EXERCISE DESCRIPTION:
Using the entries below, show all lines with the string "handle".

Extracted data entries

▼

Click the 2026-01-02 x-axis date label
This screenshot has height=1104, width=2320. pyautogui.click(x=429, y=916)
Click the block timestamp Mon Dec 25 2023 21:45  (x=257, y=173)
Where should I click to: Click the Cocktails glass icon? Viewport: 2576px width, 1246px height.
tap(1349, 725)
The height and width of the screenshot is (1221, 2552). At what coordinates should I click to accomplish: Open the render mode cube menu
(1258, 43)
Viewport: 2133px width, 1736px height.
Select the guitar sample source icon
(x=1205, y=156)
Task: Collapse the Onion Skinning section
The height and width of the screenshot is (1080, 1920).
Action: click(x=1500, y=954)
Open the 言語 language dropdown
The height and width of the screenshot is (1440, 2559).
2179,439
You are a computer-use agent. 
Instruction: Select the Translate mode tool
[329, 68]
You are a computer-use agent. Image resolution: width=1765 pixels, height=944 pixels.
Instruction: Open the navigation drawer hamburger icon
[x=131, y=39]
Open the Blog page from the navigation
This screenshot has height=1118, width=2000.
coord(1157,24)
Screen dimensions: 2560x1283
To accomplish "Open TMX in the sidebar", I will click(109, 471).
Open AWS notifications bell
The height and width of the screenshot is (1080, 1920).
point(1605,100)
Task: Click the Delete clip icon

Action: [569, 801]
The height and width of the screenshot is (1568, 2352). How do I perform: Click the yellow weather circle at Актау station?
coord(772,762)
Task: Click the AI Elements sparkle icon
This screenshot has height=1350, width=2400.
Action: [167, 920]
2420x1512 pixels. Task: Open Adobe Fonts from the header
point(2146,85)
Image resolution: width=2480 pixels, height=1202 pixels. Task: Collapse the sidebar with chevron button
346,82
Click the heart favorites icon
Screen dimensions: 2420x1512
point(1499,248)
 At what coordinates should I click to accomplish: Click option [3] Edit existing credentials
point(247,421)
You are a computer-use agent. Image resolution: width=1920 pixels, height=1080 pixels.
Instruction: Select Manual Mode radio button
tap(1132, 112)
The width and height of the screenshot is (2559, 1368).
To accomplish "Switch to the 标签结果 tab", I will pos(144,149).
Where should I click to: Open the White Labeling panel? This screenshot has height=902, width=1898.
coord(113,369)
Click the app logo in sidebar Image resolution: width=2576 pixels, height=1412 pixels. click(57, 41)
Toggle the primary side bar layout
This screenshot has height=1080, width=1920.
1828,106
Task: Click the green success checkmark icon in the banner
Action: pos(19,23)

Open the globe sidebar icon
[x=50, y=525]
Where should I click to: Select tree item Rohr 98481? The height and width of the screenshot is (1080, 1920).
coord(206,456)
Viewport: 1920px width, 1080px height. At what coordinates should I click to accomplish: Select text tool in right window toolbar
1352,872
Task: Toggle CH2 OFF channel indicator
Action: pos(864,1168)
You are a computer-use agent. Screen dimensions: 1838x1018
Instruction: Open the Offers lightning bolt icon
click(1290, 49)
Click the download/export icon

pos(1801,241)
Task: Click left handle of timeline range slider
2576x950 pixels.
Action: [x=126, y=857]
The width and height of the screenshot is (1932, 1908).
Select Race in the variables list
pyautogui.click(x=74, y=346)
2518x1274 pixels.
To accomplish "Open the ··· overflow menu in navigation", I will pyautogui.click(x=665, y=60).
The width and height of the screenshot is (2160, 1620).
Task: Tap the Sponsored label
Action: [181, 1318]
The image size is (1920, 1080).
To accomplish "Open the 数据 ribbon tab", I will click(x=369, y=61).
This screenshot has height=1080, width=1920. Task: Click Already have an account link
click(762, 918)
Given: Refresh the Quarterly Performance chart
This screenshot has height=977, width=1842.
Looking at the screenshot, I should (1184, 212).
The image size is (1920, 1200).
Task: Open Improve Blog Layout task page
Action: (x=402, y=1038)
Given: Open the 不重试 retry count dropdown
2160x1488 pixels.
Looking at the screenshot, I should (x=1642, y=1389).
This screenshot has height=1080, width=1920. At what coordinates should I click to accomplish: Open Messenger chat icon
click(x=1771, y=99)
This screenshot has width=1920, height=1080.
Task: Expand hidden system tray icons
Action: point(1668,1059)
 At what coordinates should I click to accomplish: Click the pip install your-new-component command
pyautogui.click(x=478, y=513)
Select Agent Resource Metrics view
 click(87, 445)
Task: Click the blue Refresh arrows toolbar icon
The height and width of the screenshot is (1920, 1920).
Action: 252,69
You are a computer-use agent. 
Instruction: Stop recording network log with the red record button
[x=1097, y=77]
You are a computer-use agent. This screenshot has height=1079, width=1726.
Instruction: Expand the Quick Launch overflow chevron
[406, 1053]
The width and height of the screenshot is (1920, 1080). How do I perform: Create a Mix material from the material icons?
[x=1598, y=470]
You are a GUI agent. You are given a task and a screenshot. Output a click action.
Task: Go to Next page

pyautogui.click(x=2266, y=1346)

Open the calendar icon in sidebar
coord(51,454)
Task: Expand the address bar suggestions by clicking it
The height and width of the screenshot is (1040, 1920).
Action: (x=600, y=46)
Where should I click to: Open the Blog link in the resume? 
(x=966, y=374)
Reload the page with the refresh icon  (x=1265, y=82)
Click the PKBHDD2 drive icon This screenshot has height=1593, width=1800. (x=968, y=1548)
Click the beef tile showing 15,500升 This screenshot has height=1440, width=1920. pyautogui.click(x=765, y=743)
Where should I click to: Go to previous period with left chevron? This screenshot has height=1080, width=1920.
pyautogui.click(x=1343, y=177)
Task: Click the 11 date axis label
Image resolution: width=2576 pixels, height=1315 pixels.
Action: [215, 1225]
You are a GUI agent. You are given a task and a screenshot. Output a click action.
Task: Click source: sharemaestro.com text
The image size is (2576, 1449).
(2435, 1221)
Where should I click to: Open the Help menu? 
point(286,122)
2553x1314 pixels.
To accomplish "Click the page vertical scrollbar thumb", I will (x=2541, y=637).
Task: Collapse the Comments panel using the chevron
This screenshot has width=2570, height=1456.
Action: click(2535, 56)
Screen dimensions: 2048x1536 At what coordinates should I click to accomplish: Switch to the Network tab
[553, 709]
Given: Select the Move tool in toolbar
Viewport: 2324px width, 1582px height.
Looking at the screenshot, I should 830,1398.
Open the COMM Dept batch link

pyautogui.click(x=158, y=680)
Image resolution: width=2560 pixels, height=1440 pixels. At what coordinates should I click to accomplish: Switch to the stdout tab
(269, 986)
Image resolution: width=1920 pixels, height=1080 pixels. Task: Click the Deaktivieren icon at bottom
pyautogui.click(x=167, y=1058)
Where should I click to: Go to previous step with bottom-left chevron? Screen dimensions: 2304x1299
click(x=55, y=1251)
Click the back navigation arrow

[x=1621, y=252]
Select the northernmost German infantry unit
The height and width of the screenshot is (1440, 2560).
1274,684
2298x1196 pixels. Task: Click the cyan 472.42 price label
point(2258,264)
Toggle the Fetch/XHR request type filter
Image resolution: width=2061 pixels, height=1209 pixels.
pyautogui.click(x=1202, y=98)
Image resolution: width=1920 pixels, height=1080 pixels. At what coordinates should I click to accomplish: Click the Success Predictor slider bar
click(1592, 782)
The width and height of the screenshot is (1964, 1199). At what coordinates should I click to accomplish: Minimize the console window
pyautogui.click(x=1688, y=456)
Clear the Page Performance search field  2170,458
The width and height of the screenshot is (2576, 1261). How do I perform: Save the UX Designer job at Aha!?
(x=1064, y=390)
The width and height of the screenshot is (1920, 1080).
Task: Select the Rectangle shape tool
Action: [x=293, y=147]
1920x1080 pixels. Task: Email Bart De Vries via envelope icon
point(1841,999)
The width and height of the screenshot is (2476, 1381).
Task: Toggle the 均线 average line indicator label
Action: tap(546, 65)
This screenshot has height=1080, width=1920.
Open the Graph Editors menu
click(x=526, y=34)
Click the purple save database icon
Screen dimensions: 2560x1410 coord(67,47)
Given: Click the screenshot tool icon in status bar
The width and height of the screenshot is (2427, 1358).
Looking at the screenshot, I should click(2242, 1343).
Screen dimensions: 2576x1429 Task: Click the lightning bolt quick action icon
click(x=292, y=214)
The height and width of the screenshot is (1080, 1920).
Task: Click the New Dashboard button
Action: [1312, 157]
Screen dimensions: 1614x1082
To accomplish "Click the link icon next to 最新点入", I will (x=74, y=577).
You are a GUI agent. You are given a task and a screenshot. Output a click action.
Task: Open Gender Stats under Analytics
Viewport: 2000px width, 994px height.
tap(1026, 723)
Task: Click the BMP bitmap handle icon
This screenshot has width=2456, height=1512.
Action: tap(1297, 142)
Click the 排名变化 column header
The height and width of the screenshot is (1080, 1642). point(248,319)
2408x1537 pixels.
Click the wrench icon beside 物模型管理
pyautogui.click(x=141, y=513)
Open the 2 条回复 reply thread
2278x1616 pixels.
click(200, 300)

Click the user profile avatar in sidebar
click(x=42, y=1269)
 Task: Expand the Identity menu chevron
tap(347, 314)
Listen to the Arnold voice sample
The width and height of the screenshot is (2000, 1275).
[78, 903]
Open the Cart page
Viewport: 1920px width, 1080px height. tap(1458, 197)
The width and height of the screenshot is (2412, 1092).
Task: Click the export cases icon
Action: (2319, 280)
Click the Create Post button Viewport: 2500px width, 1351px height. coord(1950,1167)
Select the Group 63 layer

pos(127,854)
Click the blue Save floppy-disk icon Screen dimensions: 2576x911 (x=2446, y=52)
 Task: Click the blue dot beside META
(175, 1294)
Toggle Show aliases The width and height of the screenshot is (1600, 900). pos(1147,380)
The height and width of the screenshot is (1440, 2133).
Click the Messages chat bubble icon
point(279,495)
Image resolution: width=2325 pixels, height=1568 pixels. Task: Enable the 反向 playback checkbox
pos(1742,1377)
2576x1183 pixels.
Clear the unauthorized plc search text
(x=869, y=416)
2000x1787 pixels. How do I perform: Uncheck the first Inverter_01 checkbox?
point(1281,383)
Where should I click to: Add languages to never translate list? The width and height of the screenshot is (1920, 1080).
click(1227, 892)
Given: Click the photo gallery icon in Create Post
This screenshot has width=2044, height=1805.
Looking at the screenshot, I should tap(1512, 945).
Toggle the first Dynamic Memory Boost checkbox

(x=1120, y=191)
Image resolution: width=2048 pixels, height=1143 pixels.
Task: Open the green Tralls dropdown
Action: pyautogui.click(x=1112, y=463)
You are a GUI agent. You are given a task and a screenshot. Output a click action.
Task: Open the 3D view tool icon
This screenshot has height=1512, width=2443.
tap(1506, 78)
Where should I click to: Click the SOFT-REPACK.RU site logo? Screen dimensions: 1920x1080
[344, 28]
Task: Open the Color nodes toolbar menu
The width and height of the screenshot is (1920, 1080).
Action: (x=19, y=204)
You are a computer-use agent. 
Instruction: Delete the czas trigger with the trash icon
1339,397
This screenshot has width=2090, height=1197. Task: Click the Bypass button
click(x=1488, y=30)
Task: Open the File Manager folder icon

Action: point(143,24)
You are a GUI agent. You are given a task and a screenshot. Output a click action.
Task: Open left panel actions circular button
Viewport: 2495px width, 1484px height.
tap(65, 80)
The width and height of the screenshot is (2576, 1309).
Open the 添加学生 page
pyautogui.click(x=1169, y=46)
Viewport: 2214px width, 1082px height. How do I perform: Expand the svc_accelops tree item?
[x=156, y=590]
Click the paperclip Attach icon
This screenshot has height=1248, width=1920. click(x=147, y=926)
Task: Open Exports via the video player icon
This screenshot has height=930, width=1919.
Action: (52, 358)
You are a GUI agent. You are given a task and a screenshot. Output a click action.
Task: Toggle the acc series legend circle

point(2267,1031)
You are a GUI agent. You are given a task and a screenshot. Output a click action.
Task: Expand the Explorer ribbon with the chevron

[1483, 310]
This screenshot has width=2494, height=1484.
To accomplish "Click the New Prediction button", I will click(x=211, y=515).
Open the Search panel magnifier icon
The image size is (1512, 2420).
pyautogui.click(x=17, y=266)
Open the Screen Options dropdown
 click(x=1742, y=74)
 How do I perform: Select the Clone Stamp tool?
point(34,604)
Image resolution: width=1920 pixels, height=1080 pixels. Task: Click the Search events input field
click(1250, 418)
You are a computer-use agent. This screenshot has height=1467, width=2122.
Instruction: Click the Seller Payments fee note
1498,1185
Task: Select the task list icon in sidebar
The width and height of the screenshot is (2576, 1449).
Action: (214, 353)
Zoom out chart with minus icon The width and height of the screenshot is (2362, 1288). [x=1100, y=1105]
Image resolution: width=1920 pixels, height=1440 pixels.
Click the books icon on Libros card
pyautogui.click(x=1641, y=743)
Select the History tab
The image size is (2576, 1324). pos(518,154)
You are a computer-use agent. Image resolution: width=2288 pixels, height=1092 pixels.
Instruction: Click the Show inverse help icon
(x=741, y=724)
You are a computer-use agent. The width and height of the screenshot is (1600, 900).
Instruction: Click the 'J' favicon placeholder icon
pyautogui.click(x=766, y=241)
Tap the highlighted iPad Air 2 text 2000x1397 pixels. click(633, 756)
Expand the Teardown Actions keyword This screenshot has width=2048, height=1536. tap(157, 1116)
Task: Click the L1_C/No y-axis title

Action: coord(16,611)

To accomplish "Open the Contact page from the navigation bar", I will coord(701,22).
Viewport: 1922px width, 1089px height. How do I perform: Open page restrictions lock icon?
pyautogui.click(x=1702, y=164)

▲

EXERCISE SOLUTION:
Task: Click left handle of timeline range slider
Task: Click the BMP bitmap handle icon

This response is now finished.